A rising senior at Bryn Mawr College in Pennsylvania, Mazziotta is a political science major who became interested in journalism at a young age through her mother, a reporter at the Associated Press. In high school, Mazziotta even had the opportunity to flex her political journalism muscles, helping the AP cover the 2008 Democratic National Convention, where President Obama accepted the nomination.
Even though she now works at a magazine that deals with topics nowhere near politics, Mazziotta has comfortably slipped into her internship. She had always read Real Simple, and so far this summer, she has attended events, met with PR representatives and learned the brands the magazine often works with for their pages.
“I didn’t think of beauty as this technical,” she says, noting how familiar she’s become with the brands.
But it’s easy to see why Mazziotta can handle it all. A co-captain of the Bryn Mawr crew team, she wakes up every morning at 5 a.m. to row and practice before classes begin during the season. Despite being short for a rower at 5’ 3”, Mazziotta is a determined leader.

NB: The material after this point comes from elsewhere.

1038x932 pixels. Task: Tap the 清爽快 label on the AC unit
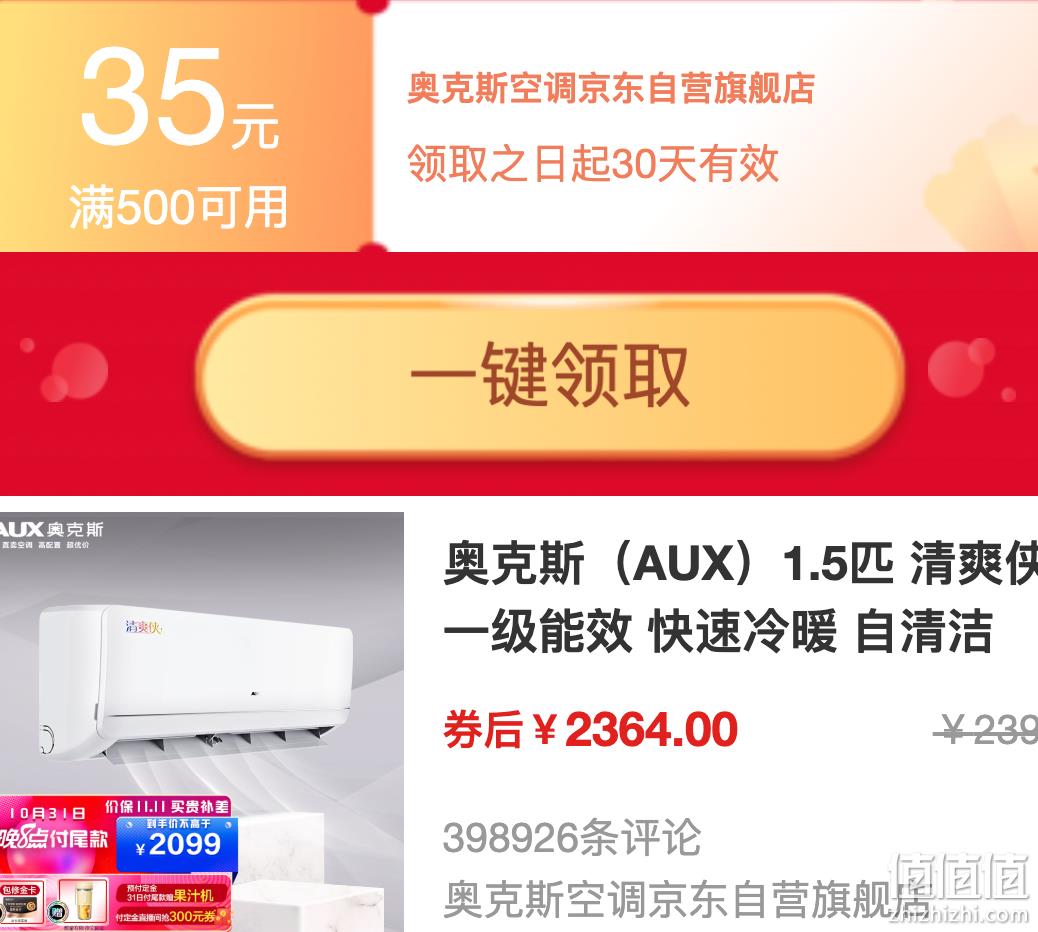coord(143,626)
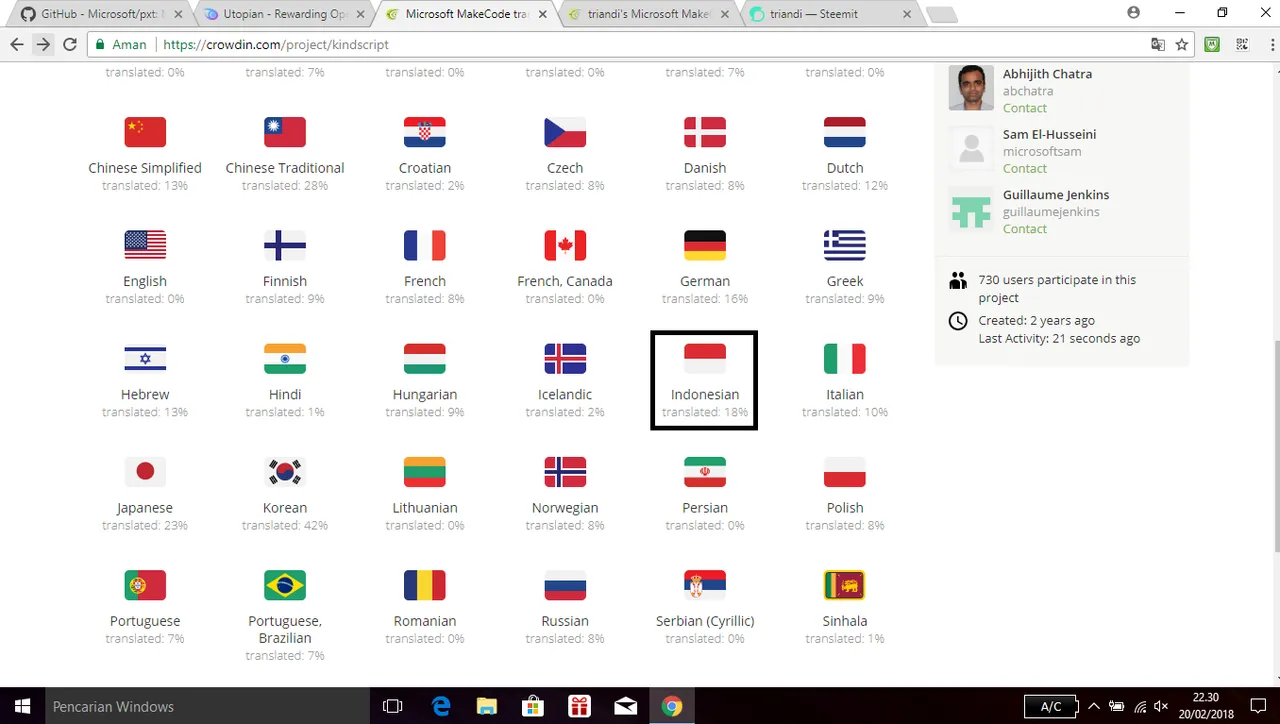This screenshot has width=1280, height=724.
Task: Click the Chinese Traditional flag
Action: click(x=285, y=132)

And Real Simple’s been the right fit for the hardworking Mazziotta. At a small department, she gets the chance to attend every meeting, including two in the office of the editor-in-chief. Outside the office, New York City’s not such a far cry from the bustle of London, so the reverse culture shock expected of study abroad returnees has not fully sunk in for her; instead, she says the moves from city to city in the past few months have made her adjustments easy.
After ASME, Mazziotta will take on the task of News Editor at the Bi-College News, continue to lead the crew team, and will likely attend the Republican National Convention. Though each role requires different sets of skills, Mazziotta will have no trouble adapting to her tasks.